The Portuguese captain-major of the Sea of Malacca Francisco Lopes was sent to the vicinity of Aceh with a nimble force of native boats to gather intel, and he captured a vessel that fortuitously transported the son-in-law of the Sultan plus a number of other Acehnese princes, then fleeing from the sultans despotic rule; they revealed to the Portuguese everything regarding the ongoing preparations.

The siege

The Acehnese fleet appeared before Malacca on the first days of June 1629, numbering 236 vessels, 38 of which were very large galleys with three masts bearing top-sails, and armed with heavy bombards capable of firing 20 kg shots, equivalent to galleasses or nearly. It bore about 19,000 men, furnished with siege artillery and material, personnaly commanded by the Sultan of Aceh. A few days after arriving however, the Sultan decided to return home and leave the fleet under the command of Marraja, while overall command was entrusted to Lassemane.

The defenses of Malacca included 260 Portuguese soldiers, 120 casados (literally, "married men", Portuguese residents and Luso-Malay descendants) able to bear arms plus a corps of 400 native Christian auxiliaries, but the city was well fortified, well furnished with provisions and prepared for a drawn-out siege. 2000 warriors sent by the Sultan of Johor arrived from Pahang shortly after the Acehnese, to aid the Portuguese.

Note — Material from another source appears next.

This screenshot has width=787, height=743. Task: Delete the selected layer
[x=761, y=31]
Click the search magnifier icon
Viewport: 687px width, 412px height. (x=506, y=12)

Fearful that his ships might be caught off-guard by a Portuguese fleet if he left it anchored out on the open sea, Lassemane decided harbour it within the Duyon River one league to southeast of Malacca. Seven Acehnese galleys remained outside to intercept any passing merchant vessels carrying provisions to Malacca, but this course of action was ineffective: captain-general António Pinto da Fonseca had vessels stationed at Pulo Butum and the Strait of Singapore to warn any incoming vessels of the presence of the Acehnese fleet, while at night captain-major Francisco Lopes ran the blockade with light boats, and escorted the merchant vessels into the city, eluding Acehnese patrols, hence throughout the duration of the siege Malacca remained supplied.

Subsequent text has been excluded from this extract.